▸ **Your task**: Go to the line below containing "Task: Collapse the" and print exactly from there through the line containing "The height and", both included. Print nothing else.
##### Data records #####
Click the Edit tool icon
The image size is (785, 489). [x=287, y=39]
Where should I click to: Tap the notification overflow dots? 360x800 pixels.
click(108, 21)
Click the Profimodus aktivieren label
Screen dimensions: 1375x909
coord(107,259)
#####
##### Data records #####
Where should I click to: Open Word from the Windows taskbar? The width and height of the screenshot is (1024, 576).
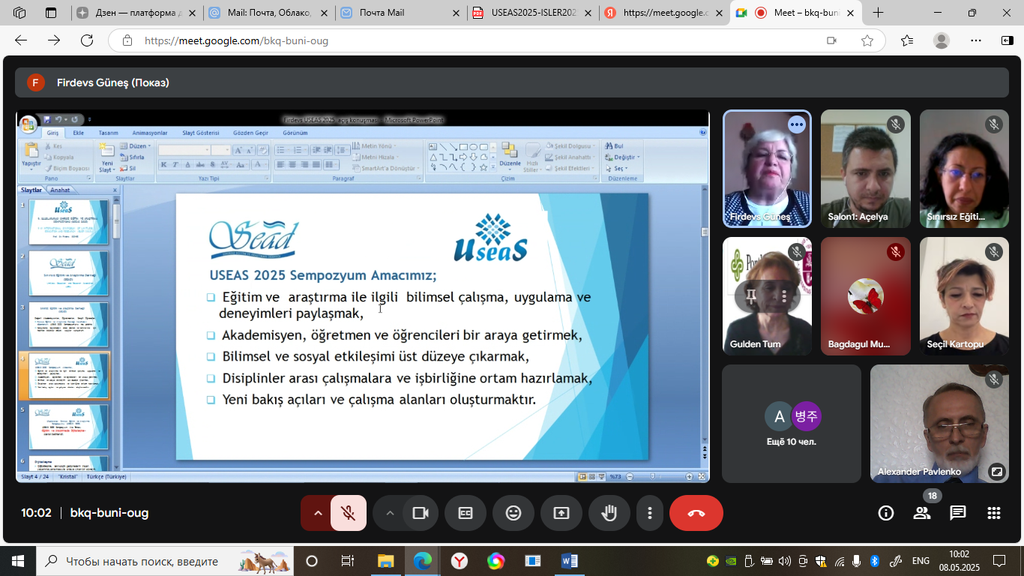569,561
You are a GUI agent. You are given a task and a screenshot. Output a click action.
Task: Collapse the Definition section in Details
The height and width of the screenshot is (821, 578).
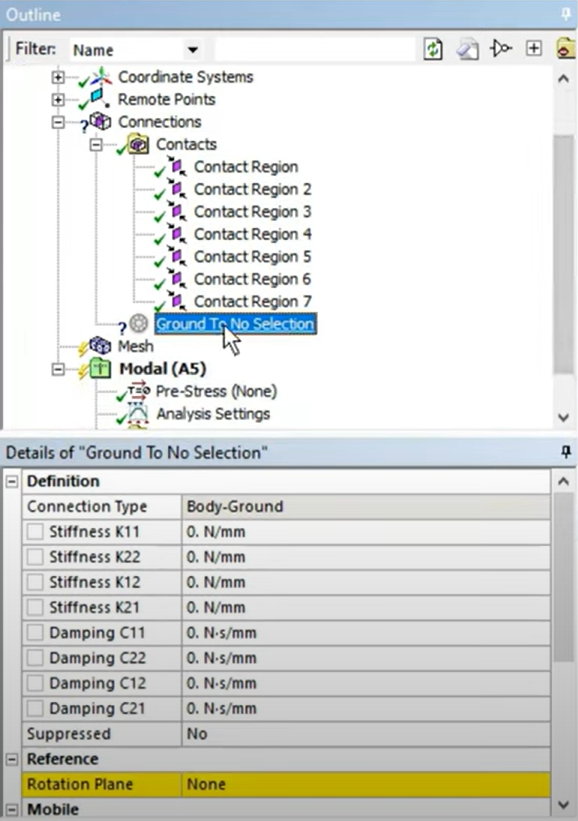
#####
▸ **Answer**:
Task: Collapse the Definition section in Details
The height and width of the screenshot is (821, 578).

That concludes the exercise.